As it turned out, circumstances did not come to the Europeans’ aid. Mahmoud Ahmadinejad, a hardliner whose supporters had opposed the EU-3 negotiations process from the beginning, unexpectedly became president of Iran. Rumors spread that the Europeans had quietly withdrawn the package they were preparing to give the Iranian government if Rafsanjani were elected. Concerned that reaction to the Europeans’ non-response after Ahmadinejad assumed power would be interpreted as a hardline turn due to a change in presidency, the Iranian leadership convened an emergency meeting while Mohammad Khatami was still president. To show internal consensus, the leadership made a point of announcing that not only were Supreme Leader Ali Khamenei, Rafsanjani, Khatami and Ahmadinejad present at the meeting, but Mir Hossein Moussavi, the former prime minister with close ties with the reformist camp, was there as well. Iran’s position was unequivocal: either Europe offered an acceptable package to Iran or Isfahan would be restarted.

Caught off guard, the Europeans offered a hastily put-together counter-proposal in August 2005 that did not take into account Iran’s offer and, in fact, was a restatement of previous proposals that Iran had already rejected. Key in the EU-3 counter-proposal was the demand that Iran “make a legally binding commitment not to withdraw from the NPT and to keep all Iranian nuclear facilities under IAEA safeguards under all circumstances.” The NPT itself allows signatories to withdraw, provided that they give 90-day notice to the IAEA. This demand, however, is crucial for the Europeans and the US, who fear that Iran will “break out” of the NPT once its civilian nuclear program becomes capable of building nuclear weapons.

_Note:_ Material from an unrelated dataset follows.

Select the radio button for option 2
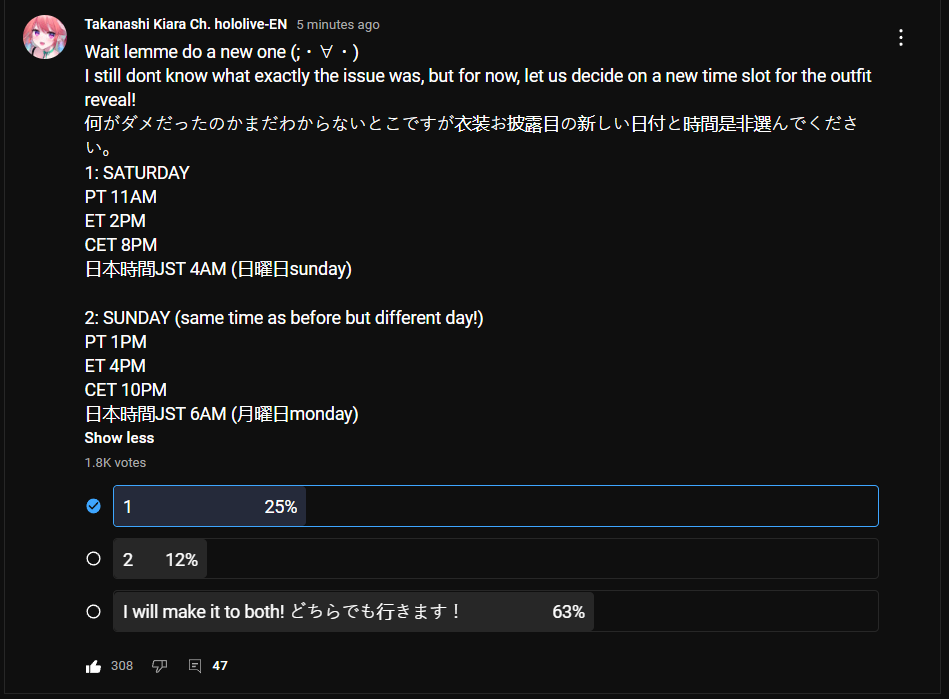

In addition, the EU-3 again asked Iran “not to pursue fuel cycle activities other than the construction and operation of light water power and research reactors,” and to acquire its fuel through external sources. In return for these concessions Iran had already rejected, the EU-3 “accepted” Iran’s right to pursue peaceful nuclear energy and offered help in expanding Iran’s now limited nuclear industry, as well as trade and security incentives that fell considerably short of what Iran seeks. The European package committed Britain and France not to use nuclear weapons against Iran “except in the case of an invasion or any attack on them, their dependent territories, their armed forces, or other troops, their allies or on a State towards which they have a security commitment, carried out or sustained by such a non-nuclear-weapon State in association or alliance with a nuclear-weapon State.” The package said nothing about conventional attacks on Iran and nothing about countries that have publicly made physical threats against Iran, namely the US and Israel. The trade incentives were similarly weak, since it is the United States, not Europe, which is imposing economic sanctions on Iran.

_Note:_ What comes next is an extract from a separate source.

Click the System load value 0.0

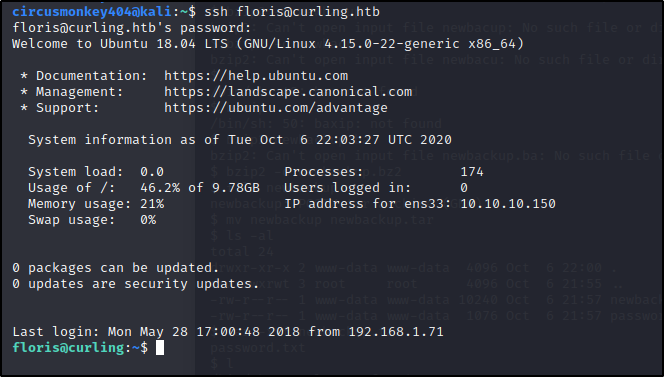click(152, 172)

The EU-3 proposal was rejected and, having made a threat, Iran had to follow through. But it did so by maintaining the country’s voluntary commitment to the Additional Protocol. Iran took time to follow proper procedures for the IAEA to remove the seals it had placed on equipment at the Isfahan plant and to install inspection cameras. Isfahan currently operates as a fully declared installation under the IAEA’s watch.

The IAEA’s Sterner Tone

Unable to convince the EU-3, the Iranian leadership now sought to decouple the link they had themselves created between IAEA inspections and the extra measures the November 2004 agreement called upon them to take in order to build confidence. Iran’s voluntary commitments in line with the requirements of the Additional Protocol would be kept, but other voluntary commitments beyond Iran’s NPT obligations would be incrementally abandoned, if no acceptable offers came through.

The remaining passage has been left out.